Says Teo, "This is the most difficult part of the whole thing. As a private student, you don't have peer pressure to push you on or fierce lecturers to keep you on your toes in and out of class. Self-motivation is the only way to survive.
"Then there is the problem of other commitments competing for priority. Thus it is the student who manages to strike a right balance between all this who will stand a chance of passing the course." Austin Pereira, administrative manager at Stamford College, which has a sizable number of law undergraduates, "Thus it is the student who manages to strike a right balance... who will stand a chance of passing the course." agrees with Teo and says that because of what the external student has to go through, more is seen in the qualification via the external program than the internal one. Because of this, some go as far as to say that lawyers who pass the LLB as external students are special and that employers thus are bent towards these tireless lawyers, ostensibly showing preference for them. Others, however, are quick to differ. They say undergraduates like those in the National University of Singapore (NUS) are the crème de la crème of each year's crop of students. Thus, they are not only basically bright students who have been consistently performing well; they are also students who have had to compete to out-perform each other for the best grades. Thus, employers snap up the local graduates first and only then start to look to the better external graduates.
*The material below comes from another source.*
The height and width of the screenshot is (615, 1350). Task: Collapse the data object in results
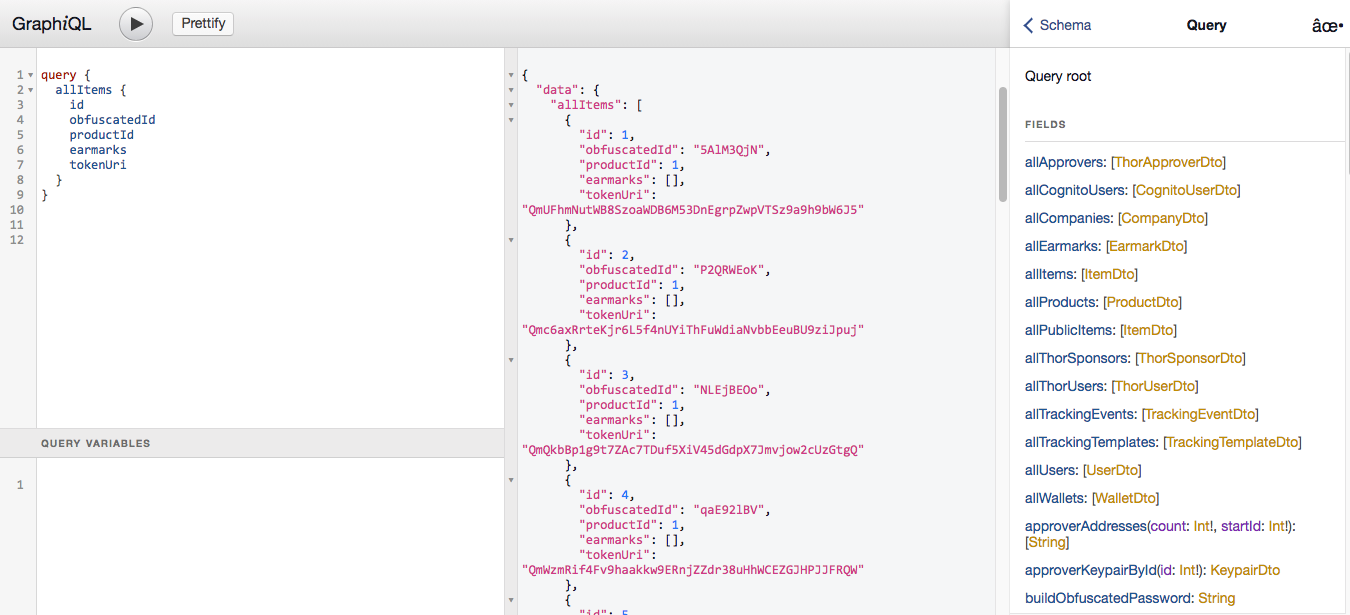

Says Adrian Tan, 27, a locally trained lawyer. "Just using the LLB alone as a yardstick may be too simplistic a measure. Though it can be said that in the balance of probability, local graduates could be expected to perform better; some external students have one clear advantage because of work experience and this is an important fact affecting the performance of a lawyer." Raymond Teo's view is that local graduates will find it difficult to match up to external students who had done the course late in life because the latter face the course not as freshmen but as mature students who have had work experience and perhaps, and more importantly, real-life experiences as to how the law works and what it really is all about. The issue that bothers most external students, however, is the prospects of practicing law in Singapore once they make the grade. Many are bothered by the belief that the market for lawyers here is on the verge of saturation. Press reports point out that last year alone, there were some 2,000 students who sat for their bar finals. If all these students decide to practice, then there will certainly be an oversupply of lawyers. But fortunately, the report assures, not all decide to practice. Many use the LLB as a stepping stone, or if you like, a passport to a better job or promotion. Some of the more prominent figures who have moved further up in life via the external degree include HE Mr. VK Rajan, the former Chief of Protocol at the Ministry of Foreign Affairs and now the Singapore High Commissioner to New Zealand. Then there is the oft-cited name in the dailies when it comes to defense in criminal cases, Leo Fernando. And there's also the journalist turned lawyer, David Gabriel, who still keeps links with his life before law by writing the legal column in various journals. It takes a minimum of three years to obtain a degree, but to become a
practicing lawyer, it takes a total of five years. The LLB (Hons) is only a degree and it does not give one the right to practice. For this, the graduate has to do his bar finals. This is done at one of the Inns (short for Institution) of Law like Middle Temple, the place where Senior Minister Mr. Lee Kuan Yew did his finals. Then it's back to Singapore to do the Practicing Law Certificate (PLC), which then qualifies you to practice."